Enquanto desenhava uma mariposa, simplesmente sentado em sua cama, Wladimir Inostroza notou que o inseto parecia sair do papel. Ainda um adolescente de 15 anos, decidiu, a partir de então, levar a sério o seu dom de desenhar.

Hoje, aos 21 anos, Fredo – como é conhecido – tem um amplo portfólio de ilustrações tridimensionais que iludem o cérebro e surpreendem os olhos. Autodidata, o rapaz aperfeiçoou suas técnicas e as apresentou ao mundo por meio da Internet.

Chileno, nascido na capital Santiago, ele vem buscando espaço também fora do mundo virtual, levando suas ilustrações às ruas.

 

Confira um pouco a ideia desse artista:

Como foi o seu primeiro contato com o mundo das artes?
Desde pequeno, pelo que me lembro. Acredito que todas as crianças estão constantemente criando, em seus jogos, em sua forma de falar, etc. Depois, quando crescem, isso se perde um pouco, mas se pode manter.

Quais são as suas principais influências e como você as aplica aos seus desenhos?
Falando em técnica, tenho influencia por artistas como Kurt Wenner e MC Escher. Principalmente jogos de perspectiva, ilusão de ótica, anamorfose. Isso mesclando com o Neo-Surrealismo introspectivo, às vezes com conceitos sociais. No entanto, não gosto de classificar a criatividade em estilos. Que seja o que as pessoas querem ver e recebam dessa criação.

Como é levar sua arte às ruas de Santiago? Há incentivos?
No momento, eu fiz algumas intervenções com giz na Praça de Armas de Santiago, mas nada permanente, duradoura ou que seja vista por milhares de pessoas diariamente. Eu acho que seria um grande projeto. Só faltam as permissões e pinturas.

Na sua visão, quais são as principais dificuldades para um artista em nosso continente?
Na América do Sul é difícil viver de arte porque as pessoas têm outras prioridades. Estas prioridades são baseadas praticamente em sobrevivência. No entanto, nos Estados Unidos ou na Europa há um excedente de salários que permite às pessoas investirem em arte, ou mais que investirem, as permite apoiar.
Eu acho que a superexploração de qualquer artista no aspecto monetário lhe faz muito mal. Dinheiro sempre tem que estar abaixo do próprio conceito e do significado que quer dar ao seu trabalho.

Você já expôs seus desenhos em outros países? 
Expus em Paris quando tinha 15 anos. Morei um ano lá, e naquela época a minha professora de Artes ficou muito empolgada com meus desenhos e organizou uma exposição. Foi minha primeira experiência.

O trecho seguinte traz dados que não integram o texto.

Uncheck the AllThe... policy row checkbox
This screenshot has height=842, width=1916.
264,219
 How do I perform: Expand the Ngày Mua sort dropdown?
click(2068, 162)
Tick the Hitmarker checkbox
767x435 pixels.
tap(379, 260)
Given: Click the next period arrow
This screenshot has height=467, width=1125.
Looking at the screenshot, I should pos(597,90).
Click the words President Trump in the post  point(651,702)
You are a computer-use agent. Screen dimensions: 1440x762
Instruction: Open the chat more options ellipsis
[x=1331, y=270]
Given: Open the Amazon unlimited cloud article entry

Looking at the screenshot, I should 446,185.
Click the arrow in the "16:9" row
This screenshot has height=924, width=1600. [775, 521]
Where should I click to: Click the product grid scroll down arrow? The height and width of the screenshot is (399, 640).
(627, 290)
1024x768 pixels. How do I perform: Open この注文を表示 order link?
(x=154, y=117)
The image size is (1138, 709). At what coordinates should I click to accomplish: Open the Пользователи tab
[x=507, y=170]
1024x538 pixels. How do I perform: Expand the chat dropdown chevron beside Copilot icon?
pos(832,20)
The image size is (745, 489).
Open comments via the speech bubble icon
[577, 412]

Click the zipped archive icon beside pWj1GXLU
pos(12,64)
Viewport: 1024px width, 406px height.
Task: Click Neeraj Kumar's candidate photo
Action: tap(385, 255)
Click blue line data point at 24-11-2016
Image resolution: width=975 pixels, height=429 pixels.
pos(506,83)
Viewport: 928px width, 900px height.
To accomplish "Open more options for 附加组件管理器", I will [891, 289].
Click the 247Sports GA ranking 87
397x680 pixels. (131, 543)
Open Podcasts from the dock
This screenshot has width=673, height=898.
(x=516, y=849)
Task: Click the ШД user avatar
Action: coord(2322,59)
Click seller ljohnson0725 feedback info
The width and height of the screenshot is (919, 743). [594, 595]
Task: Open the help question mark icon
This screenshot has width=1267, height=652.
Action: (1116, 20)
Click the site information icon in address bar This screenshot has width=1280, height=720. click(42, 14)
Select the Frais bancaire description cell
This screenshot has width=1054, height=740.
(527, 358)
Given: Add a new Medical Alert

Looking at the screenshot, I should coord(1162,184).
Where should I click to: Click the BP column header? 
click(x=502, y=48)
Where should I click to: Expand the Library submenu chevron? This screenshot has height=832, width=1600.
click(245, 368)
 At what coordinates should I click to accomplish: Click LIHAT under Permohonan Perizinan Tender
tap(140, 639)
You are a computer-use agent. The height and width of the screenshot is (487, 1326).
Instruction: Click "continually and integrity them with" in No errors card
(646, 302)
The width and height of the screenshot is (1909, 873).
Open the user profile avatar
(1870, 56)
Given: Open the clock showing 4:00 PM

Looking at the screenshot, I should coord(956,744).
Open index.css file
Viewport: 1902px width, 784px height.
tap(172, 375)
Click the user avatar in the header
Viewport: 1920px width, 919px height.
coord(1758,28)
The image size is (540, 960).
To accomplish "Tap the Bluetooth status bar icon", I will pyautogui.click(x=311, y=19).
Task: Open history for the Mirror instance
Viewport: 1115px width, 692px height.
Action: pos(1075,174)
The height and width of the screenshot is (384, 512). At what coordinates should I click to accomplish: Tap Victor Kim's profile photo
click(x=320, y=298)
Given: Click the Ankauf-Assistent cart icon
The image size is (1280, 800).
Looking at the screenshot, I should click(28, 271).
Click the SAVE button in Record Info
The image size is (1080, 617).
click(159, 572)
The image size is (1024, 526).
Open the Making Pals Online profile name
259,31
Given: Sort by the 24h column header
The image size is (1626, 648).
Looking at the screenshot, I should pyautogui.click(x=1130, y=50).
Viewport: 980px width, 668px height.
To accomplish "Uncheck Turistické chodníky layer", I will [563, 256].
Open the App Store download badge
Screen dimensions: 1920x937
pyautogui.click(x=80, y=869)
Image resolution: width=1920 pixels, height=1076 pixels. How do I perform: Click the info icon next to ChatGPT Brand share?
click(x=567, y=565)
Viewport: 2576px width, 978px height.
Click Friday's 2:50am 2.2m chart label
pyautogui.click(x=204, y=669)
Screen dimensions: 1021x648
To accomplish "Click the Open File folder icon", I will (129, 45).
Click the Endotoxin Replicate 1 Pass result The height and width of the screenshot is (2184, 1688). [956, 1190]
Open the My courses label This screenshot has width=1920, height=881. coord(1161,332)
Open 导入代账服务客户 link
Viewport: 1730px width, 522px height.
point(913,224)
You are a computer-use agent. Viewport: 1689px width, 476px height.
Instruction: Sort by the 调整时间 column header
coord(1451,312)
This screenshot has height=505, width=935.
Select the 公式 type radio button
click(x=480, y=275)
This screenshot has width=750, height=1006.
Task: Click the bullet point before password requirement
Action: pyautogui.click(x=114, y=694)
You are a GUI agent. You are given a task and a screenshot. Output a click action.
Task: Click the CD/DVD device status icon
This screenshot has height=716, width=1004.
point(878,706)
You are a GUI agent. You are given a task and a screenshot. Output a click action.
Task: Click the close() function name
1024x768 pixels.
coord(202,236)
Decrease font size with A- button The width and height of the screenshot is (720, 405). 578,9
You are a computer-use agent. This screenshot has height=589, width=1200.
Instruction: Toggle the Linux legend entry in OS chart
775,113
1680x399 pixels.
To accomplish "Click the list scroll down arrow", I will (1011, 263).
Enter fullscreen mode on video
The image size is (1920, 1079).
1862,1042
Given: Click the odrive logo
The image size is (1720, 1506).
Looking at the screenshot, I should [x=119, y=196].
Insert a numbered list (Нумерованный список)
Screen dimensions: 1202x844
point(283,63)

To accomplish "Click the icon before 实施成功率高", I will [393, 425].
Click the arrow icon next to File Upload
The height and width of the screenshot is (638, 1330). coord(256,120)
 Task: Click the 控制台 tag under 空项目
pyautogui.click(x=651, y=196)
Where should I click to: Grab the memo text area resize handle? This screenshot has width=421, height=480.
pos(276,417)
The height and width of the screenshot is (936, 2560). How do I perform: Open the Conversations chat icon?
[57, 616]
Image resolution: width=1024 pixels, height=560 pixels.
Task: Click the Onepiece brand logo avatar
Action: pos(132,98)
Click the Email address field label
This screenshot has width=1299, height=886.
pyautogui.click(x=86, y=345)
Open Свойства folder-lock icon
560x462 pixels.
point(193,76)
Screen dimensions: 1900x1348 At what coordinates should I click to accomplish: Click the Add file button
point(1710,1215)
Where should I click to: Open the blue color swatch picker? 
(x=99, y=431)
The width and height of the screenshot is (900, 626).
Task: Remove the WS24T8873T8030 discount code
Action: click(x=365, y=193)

Quais são os seus planos para o seu trabalho?
Atualmente, meu plano é seguir criando, nada mais. Descobrir novas coisas e ter algo a dizer. E ajudar, se possível, através dos meus desenhos.

Para você, o que é a arte ?

Agora é muita coisa, mas poderei dizer que sou um artista ou que faço arte quando for muito velho ou quando estiver em meus últimos momentos. Agora, a considero uma descoberta constante. Não gosto de me considerar um artista ou que as pessoas se autodenominem assim. É uma palavra muito complicada e simples ao mesmo tempo.